Maybe though, I need to become the teacher that follows the unsure child until he/she makes a choice. Then I need to become the teacher that inserts myself into the play when a major problem arises, and uses different questions and modelling to help the child problem solve and remain in this play situation instead of automatically moving to another one.
I wonder how this might work if more than one problem presents itself at a time. I wonder if there is a need for some small group mini-lessons on problem solving and self-regulation for those students that seem to struggle the most. Is it better to learn in context, or is it better to learn first and apply later? Maybe the answer to this changes depending on the child and the classroom dynamic. I just keep thinking back to tweets and blog posts that I’ve seen before about the “benefit of the struggle.” If this is true in an academic situation, is it also true in a social situation? It seems as though more and more educators are encouraging children to try, fail, and try again in all subject areas. Why can’t this also be true for the Learning Skills? What do you think?

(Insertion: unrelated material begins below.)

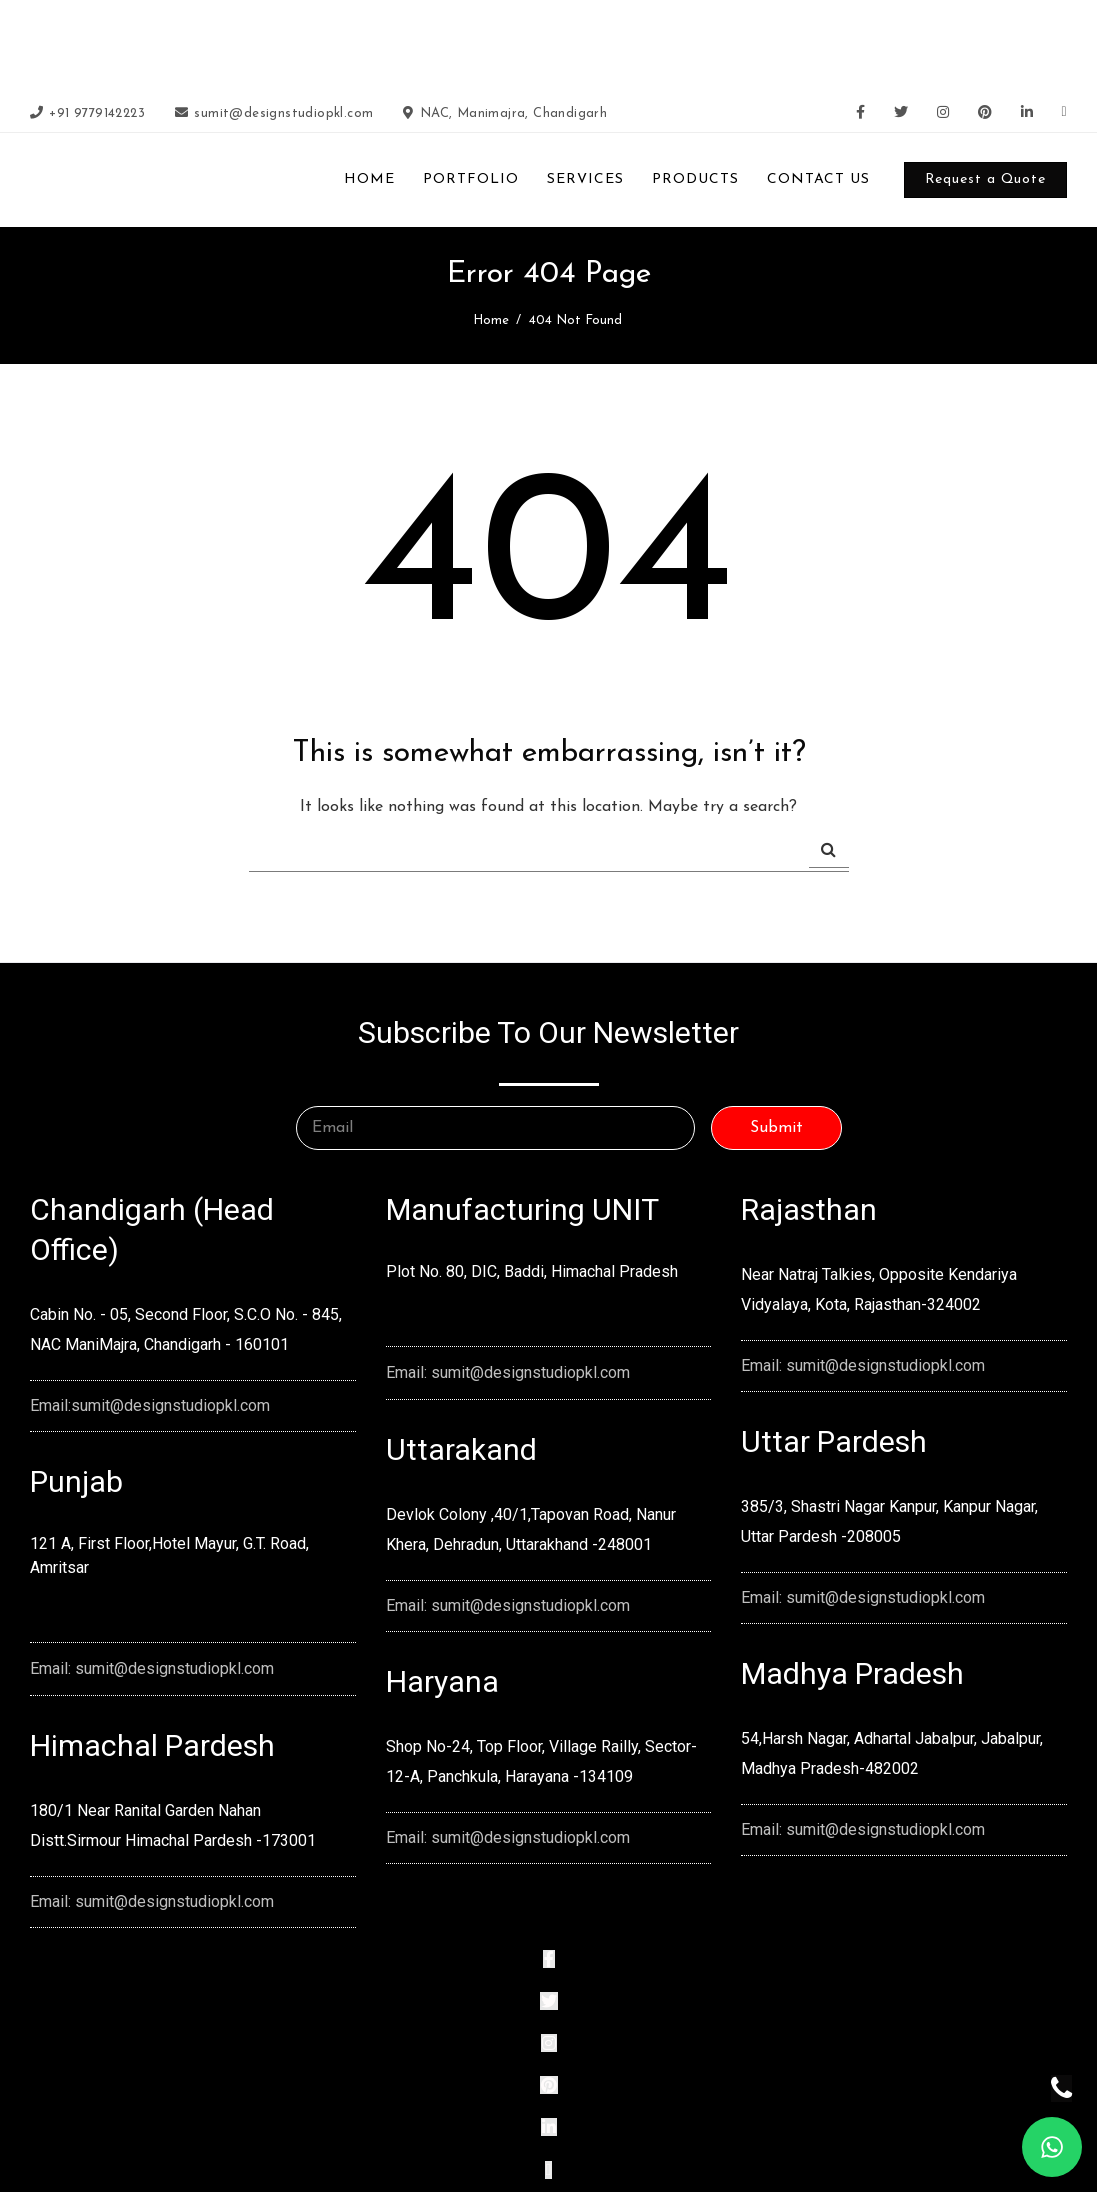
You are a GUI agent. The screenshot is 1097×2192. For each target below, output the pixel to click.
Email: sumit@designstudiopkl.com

You ask great questions as always Aviva. For me the answer is it depends. So many variables in the struggle: when to step in, when to watch or when to wait before eye contact or a direction. If the struggle doesn’t result in physical harm then we have some leeway. Role play, books and encouraging conversation fits in somewhere in these social situations. A quiet place for the child who needs some time and space is another option that I have seen work. I think building that relationship of trust in a safe environment might go a long way.

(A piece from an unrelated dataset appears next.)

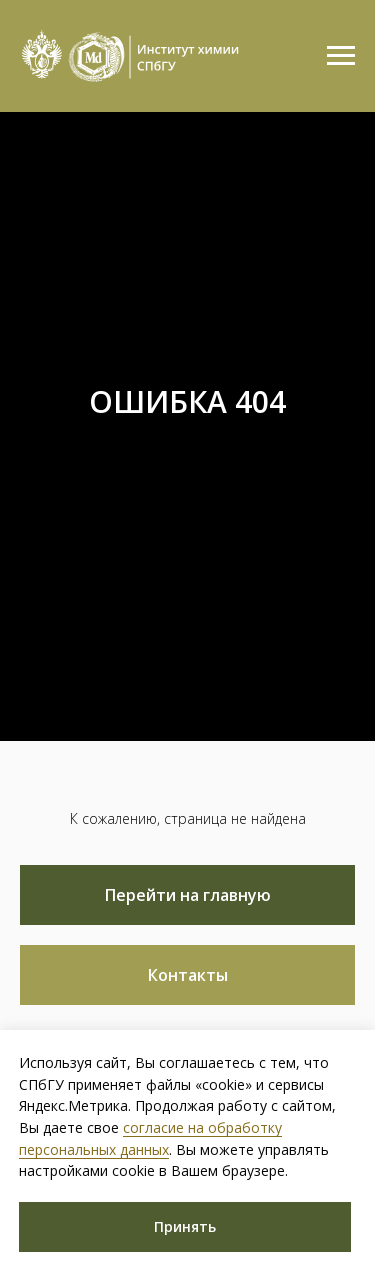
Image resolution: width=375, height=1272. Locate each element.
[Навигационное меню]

Thanks for your comment, Faige! I think that your “relationship” statement is so important. Relationships/connections play very key roles in self-regulation. This is obviously a complicated topic, as there are so many factors that may influence our choices. I think that for me, Shanker’s article reminded me that even when there are problems, we don’t have to always make the choices for the students. Asking them questions and modelling the options within the play, can help with self-regulation and with learning. I’m very curious to hear what others do.

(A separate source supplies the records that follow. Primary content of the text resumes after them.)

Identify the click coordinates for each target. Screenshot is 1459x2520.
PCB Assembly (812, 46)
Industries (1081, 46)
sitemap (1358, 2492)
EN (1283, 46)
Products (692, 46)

Yes, we all learn by taking risks and making mistakes. In fact, Jane’s personal learning stories which appear as Windows on the Classroom in my latest book Multiple Paths to Literacy K-2 (2016), demonstrate a classroom culture that creates a safe mistake-making environment which results in amazing student achievement socially, cognitively and emotionally. Jane has a tiny sign on the wall that says, “Making mistakes is a way that we learn.” This is a key message shared frequently with students and parents alike. Children develop grit, their ability to persevere, by learning firsthand that making a mistake is just a first try. It is the way they learn. It is the way teachers learn too. It is important that the school culture also encourages teachers to believe that it is okay to take
risks, to say “I don’t know,” or to say “I need help” (Hattie 2015,39).
“Sometimes mistakes result in richer learning than if everything went just fine! In fact, according to Carol Dweck (2014), students need to be encouraged to take risks, to push out of their comfort zone, to get smarter” (Trehearne, 2016, pg..109).
“Freedom is not worth having if it does not include the freedom to make mistakes”.
Excerpts from my latest book, Multiple Paths to Literacy K-2 (2016) Miriam Trehearne
Thank you so much for your comment, Miriam! Reading your words here make me even more eager to read your latest book: Multiple Paths To Literacy K-2. It is on the top of my summer reading list. I love the fact that you and others support risk taking. I think that this is so important, and that when we make mistakes, we also learn from them. Creating that school culture — where adults and children feel safe in taking risks and making mistakes — is crucial. I’d be curious to hear how different educators and schools go about doing this. Now I really want to read Jane’s personal learning stories. I love the sound of the sign that hangs in her room.